A Lava-Jato não é um bloco granítico, com orientação estratégica unificada em todos os momentos. A coordenação ou descoordenação varia conforme a circunstância em que se encontram os cinco principais atores no jogo: força-tarefa de procuradores do Paraná, Polícia Federal, Sergio Moro, Procuradoria-Geral da República e STF. O protagonismo do juiz Sergio Moro durou enquanto teve sob sua jurisdição de primeira instância o conjunto do processo. A partir do momento em que são atingidos políticos com foro privilegiado, tudo passa às mãos do STF, com o ritmo paquidérmico e o berço esplêndido em que o tribunal se sente politicamente tão à vontade.
A fase empresarial já está perto do seu final. A nova etapa que se abre para Sergio Moro será processar alguns dos políticos que perderam o foro privilegiado. Mas isso justamente não expande a investigação, apenas a restringe a quem já foi politicamente punido. O governo Temer foi muito bem-sucedido em enquadrar a Procuradoria-Geral da República. A Polícia Federal, outro ator fundamental, também foi colocada sob rédea curta.

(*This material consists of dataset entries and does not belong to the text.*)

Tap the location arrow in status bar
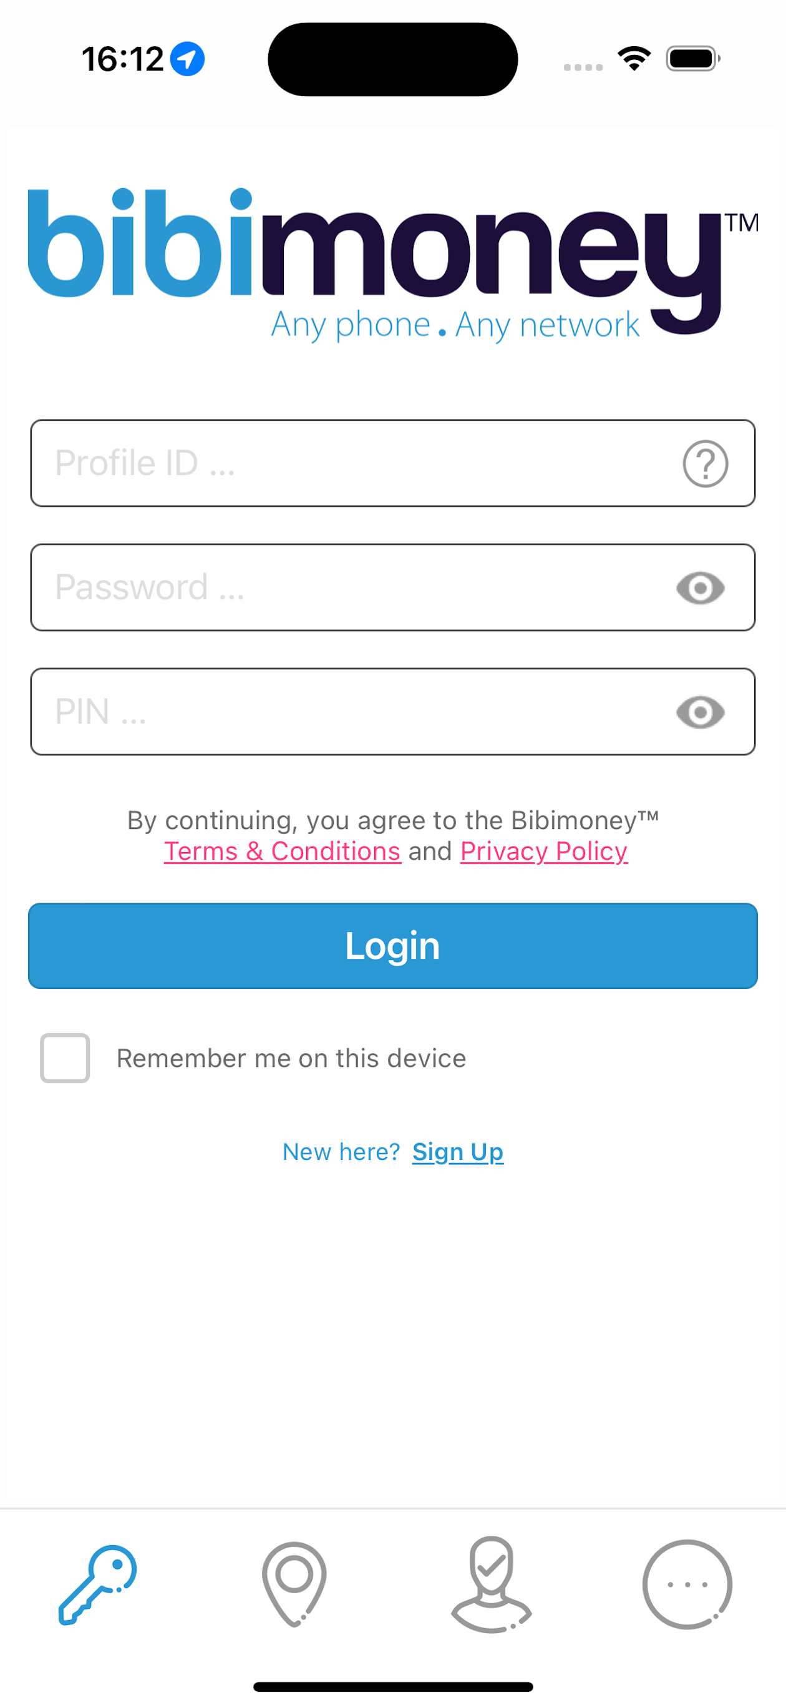Image resolution: width=786 pixels, height=1708 pixels. coord(186,58)
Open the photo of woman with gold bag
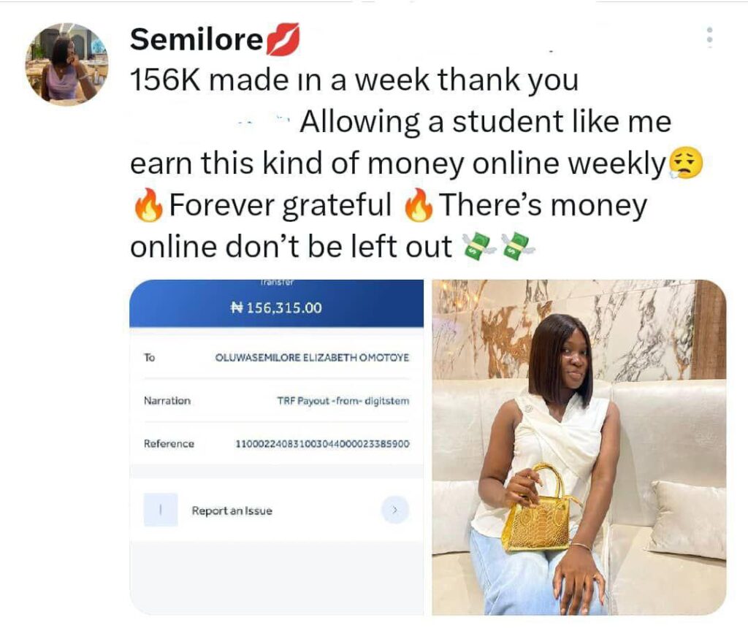Viewport: 748px width, 628px height. [579, 447]
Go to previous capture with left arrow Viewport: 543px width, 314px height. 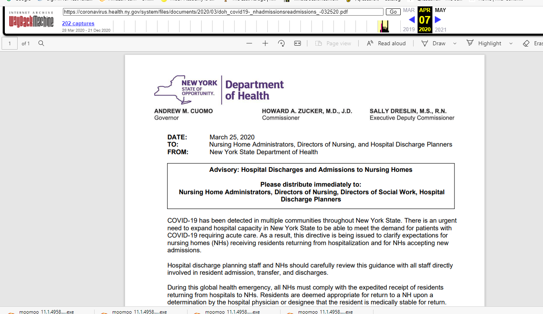[412, 20]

Foi nesse vácuo que entrou a força-tarefa dos procuradores de Curitiba. Só que o sentido político de sua ação já não pode nem mais remotamente ser referido ao objetivo de atacar as mazelas do sistema político como um todo. Não só por seu caráter paroquial, pela pretensão de tomar para si o protagonismo da Lava-Jato e limitá-lo a seu próprio quintal. Objetivamente, seu sentido político vai ao encontro do grande pacto do governo Temer de punir juridicamente apenas quem de fato já foi politicamente punido. O que tem como resultado salvar todo o resto do sistema político, evidentemente.

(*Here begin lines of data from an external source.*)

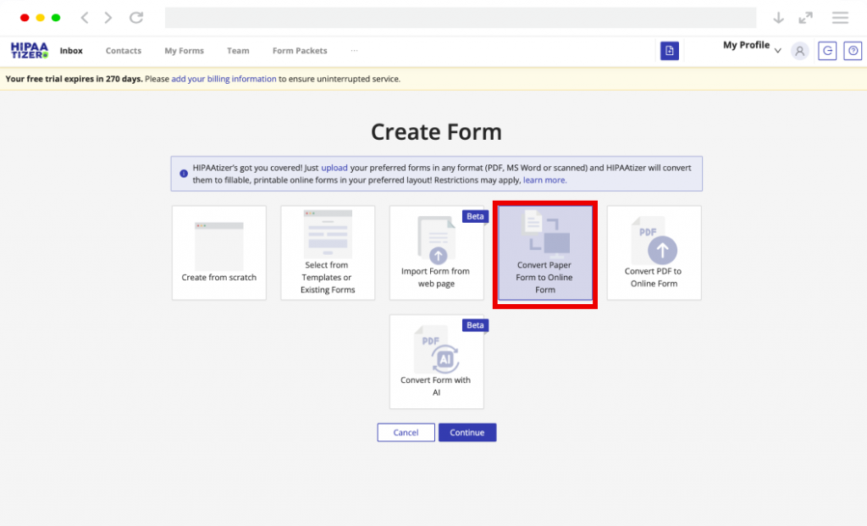Switch to the Contacts tab
The image size is (867, 526).
(123, 51)
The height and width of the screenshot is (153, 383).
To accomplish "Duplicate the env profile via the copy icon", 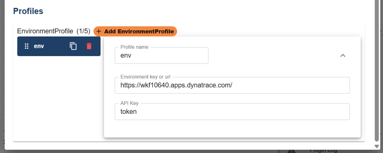I will [x=73, y=46].
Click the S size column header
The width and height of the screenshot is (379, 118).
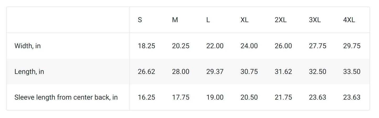pos(140,20)
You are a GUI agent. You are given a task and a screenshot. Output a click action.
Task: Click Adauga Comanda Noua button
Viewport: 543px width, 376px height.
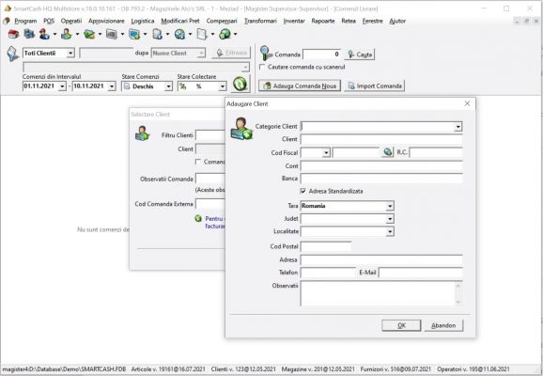(300, 86)
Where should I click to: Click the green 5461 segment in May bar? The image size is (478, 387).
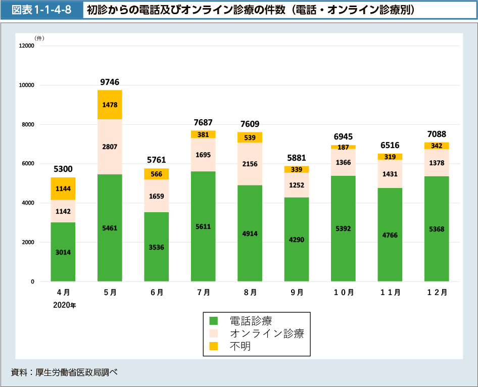[x=110, y=228]
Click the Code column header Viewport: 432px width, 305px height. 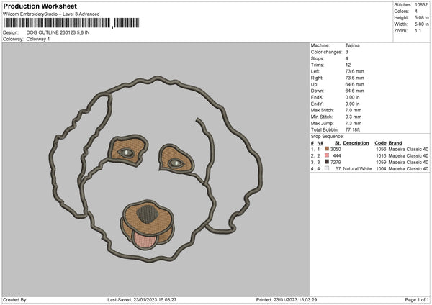click(381, 142)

Para conseguir continuar nos holofotes, a força-tarefa de Curitiba tem de deixar de lado políticos que ainda mantêm o foro privilegiado, concentrando-se em quem está ao seu alcance. Sobretudo, tenta convencer que essa drástica redução do alcance da Lava-Jato corresponde a um ataque geral ao sistema político, reduzindo tudo a Lula e a quem será processado em Curitiba. Aposta que a aceitação da denúncia por Moro vai significar, do ponto de vista da opinião pública, que ele chancelou todo o trololó do "comandante máximo".
Do ponto de vista estritamente jurídico, se aceitar a denúncia Moro só terá aceito os pedidos efetivamente feitos, que nenhuma relação têm com mais de 60% do texto da denúncia. Justamente os 60% do texto da denúncia que deram o tom da apresentação pública. Para aceitar a denúncia, Moro não precisa concordar com nada da chanchada de Al Capone apresentada em cadeia nacional.

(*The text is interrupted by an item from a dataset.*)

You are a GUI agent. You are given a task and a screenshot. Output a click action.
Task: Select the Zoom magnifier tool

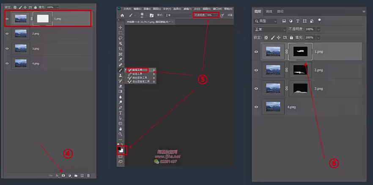(x=121, y=134)
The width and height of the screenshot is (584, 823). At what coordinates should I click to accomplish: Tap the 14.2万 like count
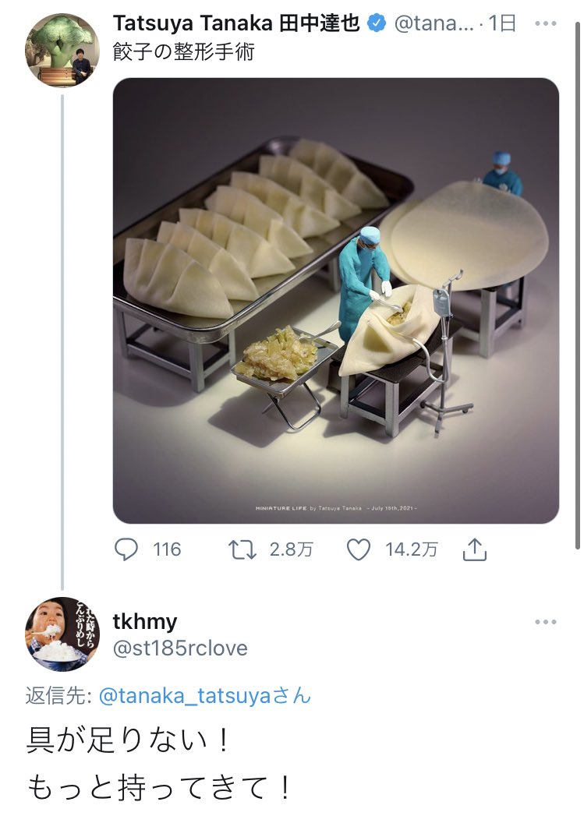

A denúncia da força-tarefa dos procuradores de Curitiba apequena definitivamente a Lava-Jato, em perfeita consonância com o projeto do governo Temer de limitar radicalmente o círculo de atingidos a quem já foi derrubado. Na manobra, não se importa que o preço seja reduzir a Lava-Jato a quem já foi politicamente derrotado, preservando os vencedores do impeachment. Porque as prioridades da força-tarefa dos procuradores da Lava-Jato são outras. E coincidentes com as prioridades do governo Temer.
(*) Marcos Nobre é professor de filosofia política da Unicamp e pesquisador do Cebrap.